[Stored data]
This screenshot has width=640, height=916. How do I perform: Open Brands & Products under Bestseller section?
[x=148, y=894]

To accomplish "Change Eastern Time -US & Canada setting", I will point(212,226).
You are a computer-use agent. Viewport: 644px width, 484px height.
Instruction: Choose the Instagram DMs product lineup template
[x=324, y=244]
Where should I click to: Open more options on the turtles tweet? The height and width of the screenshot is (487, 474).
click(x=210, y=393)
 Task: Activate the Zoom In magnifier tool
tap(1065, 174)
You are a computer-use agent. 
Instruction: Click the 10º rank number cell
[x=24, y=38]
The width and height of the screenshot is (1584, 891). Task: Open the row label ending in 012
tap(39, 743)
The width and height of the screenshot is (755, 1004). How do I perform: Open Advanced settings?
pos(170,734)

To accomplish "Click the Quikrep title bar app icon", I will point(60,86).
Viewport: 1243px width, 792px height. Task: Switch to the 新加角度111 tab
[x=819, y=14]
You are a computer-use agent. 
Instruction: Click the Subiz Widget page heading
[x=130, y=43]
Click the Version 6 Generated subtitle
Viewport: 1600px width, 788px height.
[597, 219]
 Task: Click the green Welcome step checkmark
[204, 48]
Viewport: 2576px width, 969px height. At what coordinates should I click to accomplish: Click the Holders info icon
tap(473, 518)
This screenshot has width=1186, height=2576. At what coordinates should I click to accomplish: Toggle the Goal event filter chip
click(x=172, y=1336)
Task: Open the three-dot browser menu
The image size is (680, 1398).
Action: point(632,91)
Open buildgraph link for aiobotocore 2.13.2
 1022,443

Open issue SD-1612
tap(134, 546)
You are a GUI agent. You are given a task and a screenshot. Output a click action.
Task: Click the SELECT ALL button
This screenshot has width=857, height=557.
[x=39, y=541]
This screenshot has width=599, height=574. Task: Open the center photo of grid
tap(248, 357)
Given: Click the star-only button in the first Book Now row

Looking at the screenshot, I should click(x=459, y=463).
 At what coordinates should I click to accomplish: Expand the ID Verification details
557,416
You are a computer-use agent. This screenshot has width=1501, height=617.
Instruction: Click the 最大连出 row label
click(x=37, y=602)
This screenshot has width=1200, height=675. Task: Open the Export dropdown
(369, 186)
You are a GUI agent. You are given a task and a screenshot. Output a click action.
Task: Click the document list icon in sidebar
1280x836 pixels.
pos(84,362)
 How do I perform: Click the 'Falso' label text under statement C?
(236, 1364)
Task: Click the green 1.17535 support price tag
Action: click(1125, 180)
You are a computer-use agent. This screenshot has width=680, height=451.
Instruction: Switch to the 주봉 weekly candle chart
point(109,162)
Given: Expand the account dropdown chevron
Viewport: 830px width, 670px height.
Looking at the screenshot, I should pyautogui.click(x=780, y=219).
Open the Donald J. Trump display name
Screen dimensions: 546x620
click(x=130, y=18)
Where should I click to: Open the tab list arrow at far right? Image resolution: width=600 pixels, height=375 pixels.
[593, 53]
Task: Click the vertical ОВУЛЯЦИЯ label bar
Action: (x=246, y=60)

# EXERCISE BRIEF
Could you print, exactly and with nothing else, the lines from the one containing "has width=680, height=451." through the last line of the records above?

# RESULT OF THE TASK
You are a computer-use agent. This screenshot has width=680, height=451.
Instruction: Switch to the 주봉 weekly candle chart
point(109,162)
Given: Expand the account dropdown chevron
Viewport: 830px width, 670px height.
Looking at the screenshot, I should pyautogui.click(x=780, y=219).
Open the Donald J. Trump display name
Screen dimensions: 546x620
click(x=130, y=18)
Where should I click to: Open the tab list arrow at far right? Image resolution: width=600 pixels, height=375 pixels.
[593, 53]
Task: Click the vertical ОВУЛЯЦИЯ label bar
Action: (x=246, y=60)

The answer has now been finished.